Inicié por segunda vez mi sesión de besos sobre su cuello, pero en esta ocasión aproveché para devolverle el favor que me había hecho hace unos minutos. Llevé un dedo a su entrepierna, y lo conduje hasta el centro, obteniendo un profundo gemido de su boca. Comencé a dibujar círculos alrededor de su clítoris, sorprendiéndome de lo mojada que estaba mas orgulloso de que se debiera a nadie más que a mí. Rachel gritó mi nombre un par de veces, y a la tercera me animé a ingresar un segundo dedo, a lo que ella contestó agarrándose sus propios senos cuyos pezones yacían ahora erectos. Interpreté ésto como una buena señal, y con mis manos extendí la abertura entre sus muslos para otorgarle paso a mi cabeza.
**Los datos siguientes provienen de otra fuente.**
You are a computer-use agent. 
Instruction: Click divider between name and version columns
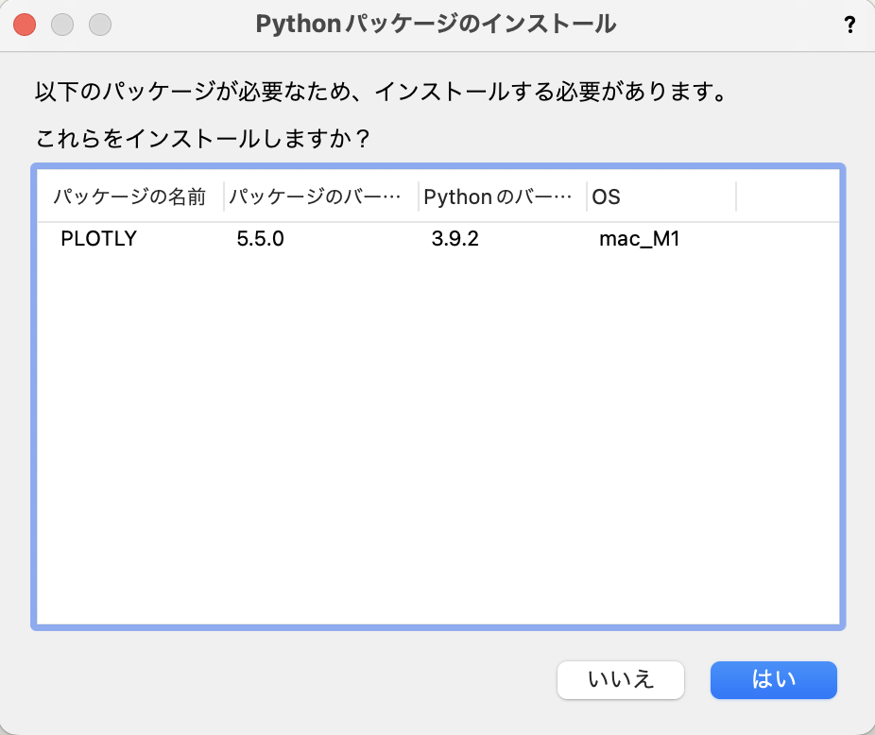(224, 197)
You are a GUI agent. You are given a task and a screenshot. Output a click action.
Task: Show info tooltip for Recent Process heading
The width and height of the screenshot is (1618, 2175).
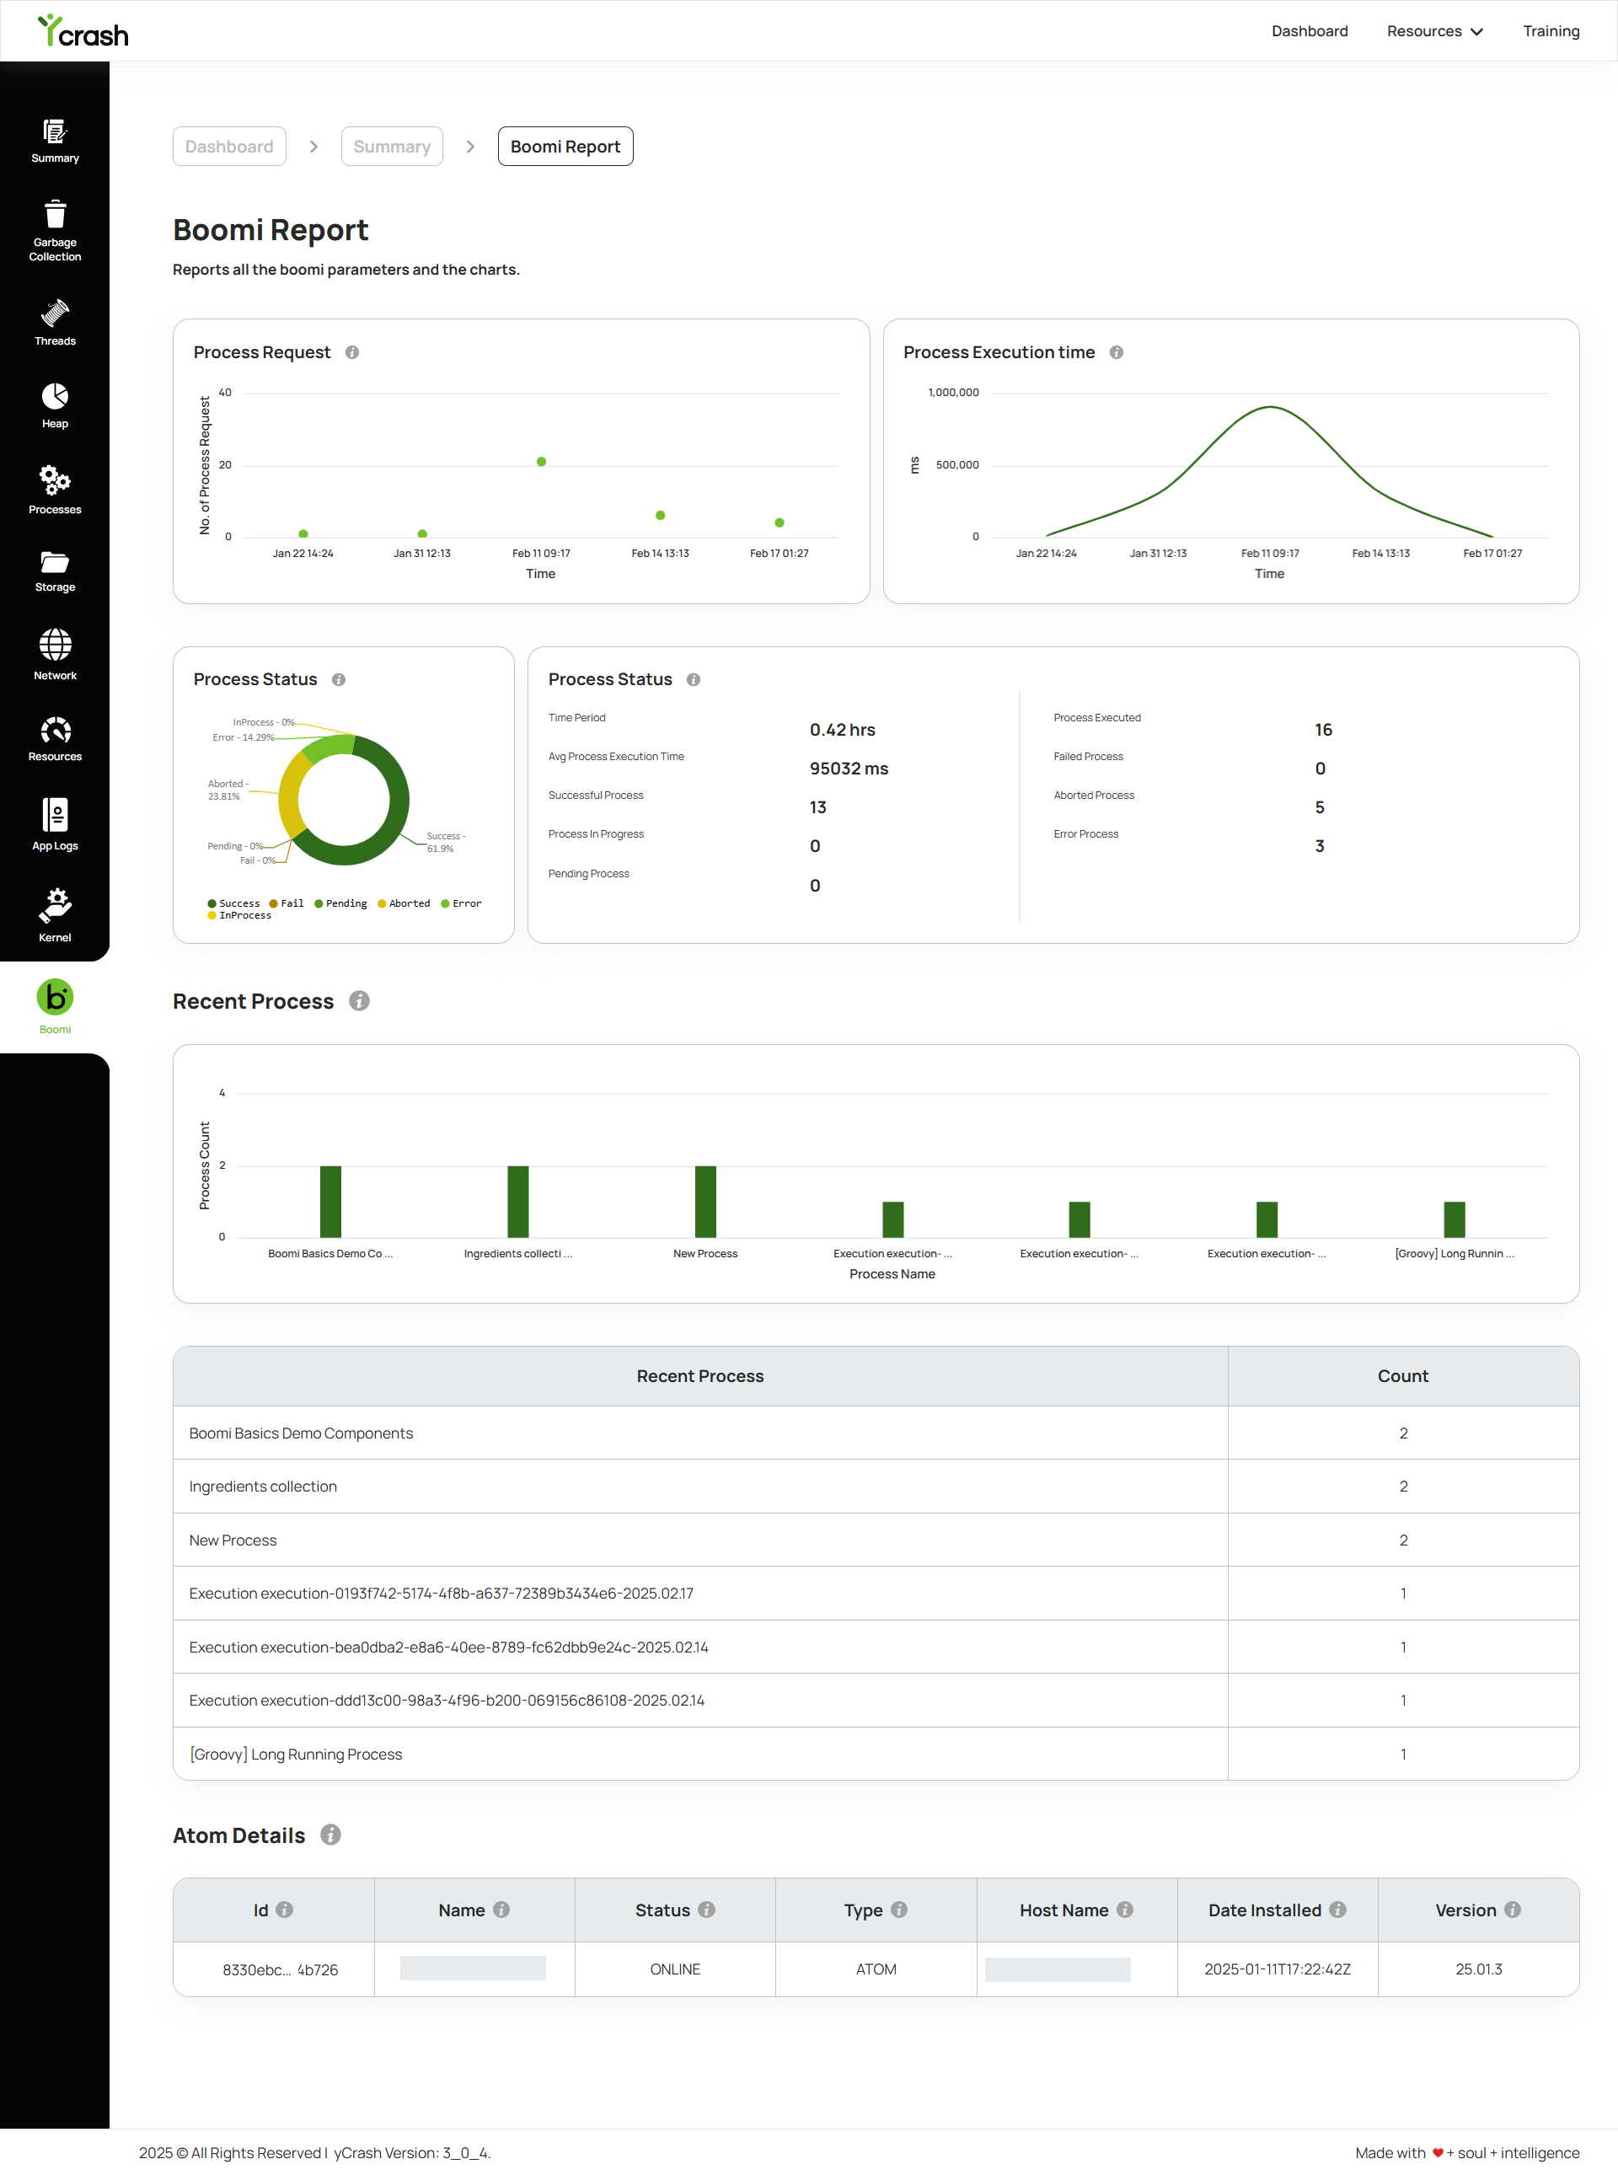(359, 1001)
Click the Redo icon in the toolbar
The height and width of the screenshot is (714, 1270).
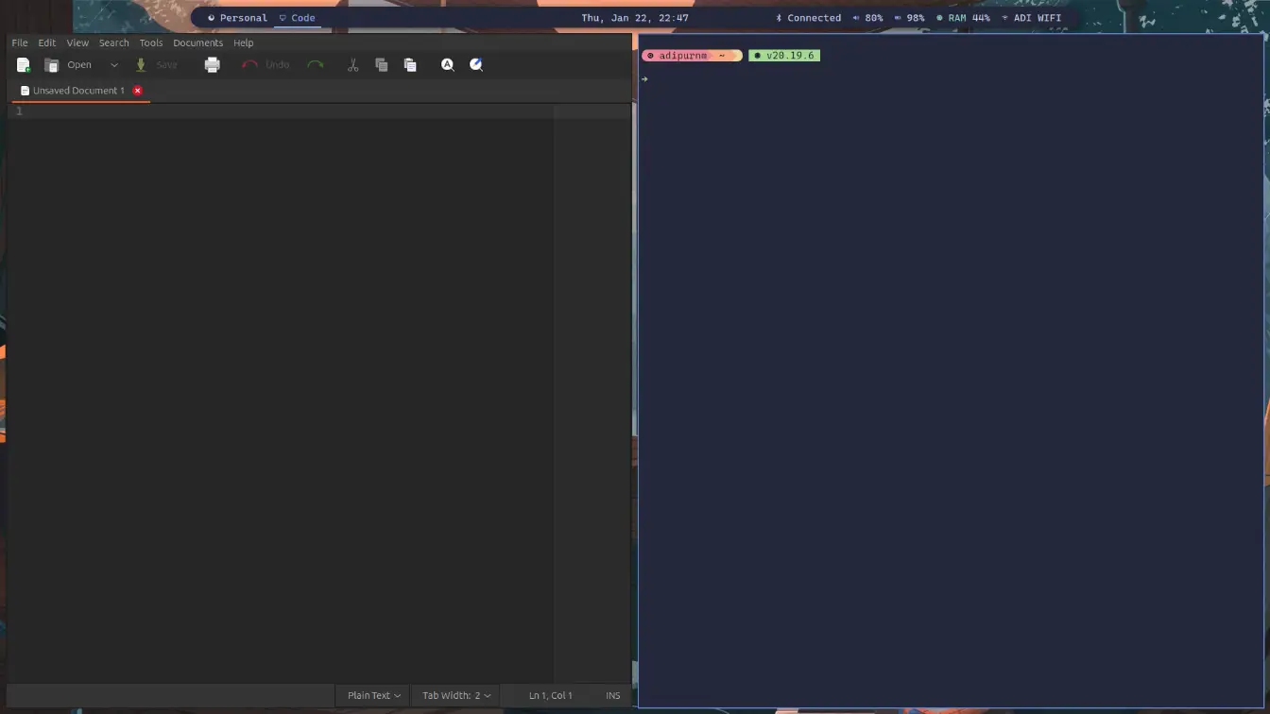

Mi lengua emprendió así una degustación de total exquisitez, humedeciendo la zona aún más si eso era posible. Sus gemidos continuaron a una creciente intensidad, y mis oídos se deleitaron por ende con semejante sonido.
- ¡FINN! - gritó - Hazme el amor. Por favor… te necesito.
Me pasé un dedo por los labios, quitando los restos de Rachel, y me permití una última probada metiéndomelo dentro de la boca.
Yo también la necesitaba. No sabía, incluso, cuánto más podría aguantar, mas antes de hacer lo que seguía la besé en los labios una vez más. Hice lo que pude para demostrarle en ese beso cuánto la amaba, y cuán feliz estaba de estar con ella.
Entonces estuve listo. Me posicioné en su entrada, y empecé a impulsarme hacia adentro. Gemimos juntos entre cada empuje, el placer imposible de describirse con palabras.
- Más fuerte… - suplicó.
Al principio había temido que le doliera, pero con esas palabras descarté esa opción, y seguí su orden. Estar así de unido a ella era una sensación maravillosa, y que sin dudas había extrañado. Fue ahí cuando recordé la razón por la que me había negado a hacerlo con otras mujeres… Porque no significaría nada en absoluto. En cambio, con Rachel, el sexo tenía un valor más profundo… se trataba de, justamente, hacer el amor.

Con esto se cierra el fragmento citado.